A Slovakian man is preparing to undergo a second operation to remove the remainder of a 14-pound tumor from his face, Central European News (CEN) reported.

Stefan Zoleik, 47, has Madelung disease, a rare condition that causes fatty tumors called lipomas to grow around the neck, shoulders, upper arms or upper trunk. According to the National Institutes of Health (NIH), Madelung disease most commonly affects men of Mediterranean ancestry between ages 30 and 70 who have a history of alcohol abuse, but non-alcoholics and women may also develop the disease. CEN does not note Zoleik's ancestry or whether he had a history of alcohol abuse.

CEN reported that Zoleik saw the first signs of Madelung disease in his 20s, when he began to develop a large jaw. Doctors later diagnosed him with the condition. One of the man's tumors grew from his ear to his chin, and the physical discomfort he suffered from reportedly compelled him to leave his job as a car mechanic. The disease also dismantled his social life: Zoleik's tumors caused people in the street to stop and stare. When his condition was at its worst, he became reclusive and spoke only to his close friends and family, CEN reported.

But that all changed when Zoleik underwent a five-hour surgery at the University Hospital in northern Slovakia, the part of the country where he lived, and had his original tumor removed.

"Since that surgery, my life has changed incredibly," he told CEN. "I don't know why it wasn't possible for it to be done earlier, but I'm just grateful that it has been done now."

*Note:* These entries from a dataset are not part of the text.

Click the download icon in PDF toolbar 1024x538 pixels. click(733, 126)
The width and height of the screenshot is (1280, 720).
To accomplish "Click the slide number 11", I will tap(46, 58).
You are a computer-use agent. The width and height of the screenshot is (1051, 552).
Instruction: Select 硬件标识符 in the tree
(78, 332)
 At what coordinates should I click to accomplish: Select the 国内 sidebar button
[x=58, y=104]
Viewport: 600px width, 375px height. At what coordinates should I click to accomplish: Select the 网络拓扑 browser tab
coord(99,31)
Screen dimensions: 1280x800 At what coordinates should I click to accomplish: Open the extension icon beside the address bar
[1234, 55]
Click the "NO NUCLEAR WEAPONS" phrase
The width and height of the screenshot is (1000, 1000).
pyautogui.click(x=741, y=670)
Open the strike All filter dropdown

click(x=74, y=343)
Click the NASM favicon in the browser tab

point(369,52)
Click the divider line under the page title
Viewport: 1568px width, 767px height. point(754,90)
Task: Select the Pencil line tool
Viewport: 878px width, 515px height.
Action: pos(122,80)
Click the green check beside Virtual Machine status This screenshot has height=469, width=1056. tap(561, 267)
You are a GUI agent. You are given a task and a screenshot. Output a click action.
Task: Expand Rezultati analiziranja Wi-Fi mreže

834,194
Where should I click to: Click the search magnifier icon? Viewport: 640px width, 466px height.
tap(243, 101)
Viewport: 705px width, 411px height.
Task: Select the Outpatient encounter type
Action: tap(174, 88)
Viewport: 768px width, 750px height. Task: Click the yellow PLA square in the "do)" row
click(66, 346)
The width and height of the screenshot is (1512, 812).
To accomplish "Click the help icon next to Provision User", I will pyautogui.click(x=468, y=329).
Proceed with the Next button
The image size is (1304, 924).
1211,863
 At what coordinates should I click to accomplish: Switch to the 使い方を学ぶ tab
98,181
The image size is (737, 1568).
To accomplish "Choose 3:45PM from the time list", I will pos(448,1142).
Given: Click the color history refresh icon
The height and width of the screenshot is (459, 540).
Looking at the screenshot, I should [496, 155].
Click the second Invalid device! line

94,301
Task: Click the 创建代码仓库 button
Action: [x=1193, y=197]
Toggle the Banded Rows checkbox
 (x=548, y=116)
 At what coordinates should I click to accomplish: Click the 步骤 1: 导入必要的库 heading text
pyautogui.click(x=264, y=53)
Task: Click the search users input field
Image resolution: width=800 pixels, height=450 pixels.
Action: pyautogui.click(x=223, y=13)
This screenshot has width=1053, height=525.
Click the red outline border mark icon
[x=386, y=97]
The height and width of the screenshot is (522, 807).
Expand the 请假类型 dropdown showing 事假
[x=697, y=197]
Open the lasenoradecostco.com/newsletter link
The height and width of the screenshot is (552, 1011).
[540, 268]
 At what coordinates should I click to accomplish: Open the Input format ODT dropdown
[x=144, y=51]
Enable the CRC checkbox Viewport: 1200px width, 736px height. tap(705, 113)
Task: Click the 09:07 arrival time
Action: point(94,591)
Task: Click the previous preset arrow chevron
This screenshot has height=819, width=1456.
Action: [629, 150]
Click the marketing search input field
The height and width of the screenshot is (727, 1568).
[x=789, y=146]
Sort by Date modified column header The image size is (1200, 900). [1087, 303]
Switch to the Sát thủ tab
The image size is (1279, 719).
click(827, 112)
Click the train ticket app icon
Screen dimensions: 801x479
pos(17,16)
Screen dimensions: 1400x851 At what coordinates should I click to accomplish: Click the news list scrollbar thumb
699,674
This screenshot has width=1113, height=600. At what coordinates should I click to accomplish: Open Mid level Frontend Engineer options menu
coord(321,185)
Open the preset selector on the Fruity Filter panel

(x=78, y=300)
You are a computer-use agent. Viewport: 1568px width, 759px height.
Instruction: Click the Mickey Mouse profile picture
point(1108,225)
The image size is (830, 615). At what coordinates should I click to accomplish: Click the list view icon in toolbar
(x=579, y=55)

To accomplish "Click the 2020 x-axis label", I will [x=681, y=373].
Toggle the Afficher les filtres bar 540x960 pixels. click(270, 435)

Zoleik is preparing to have the rest of the fatty cells removed from his face, but doctors say the man will additionally require corrective surgery.

"Even after surgery, there will be cells that have kept on growing, and we now need to operate to remove those as well in order to fix it," Igor Homola, a plastic surgeon from the University Hospital in Martin, told the news channel.

While carrying the burden of the disease, Zoleik married, and has a son and daughter who he says have helped see him through his surgeries.

"Over everything else, it was my family who helped me the most," he said. "They supported me both before and after the surgery, and are my rock that also gave me the strength to recover."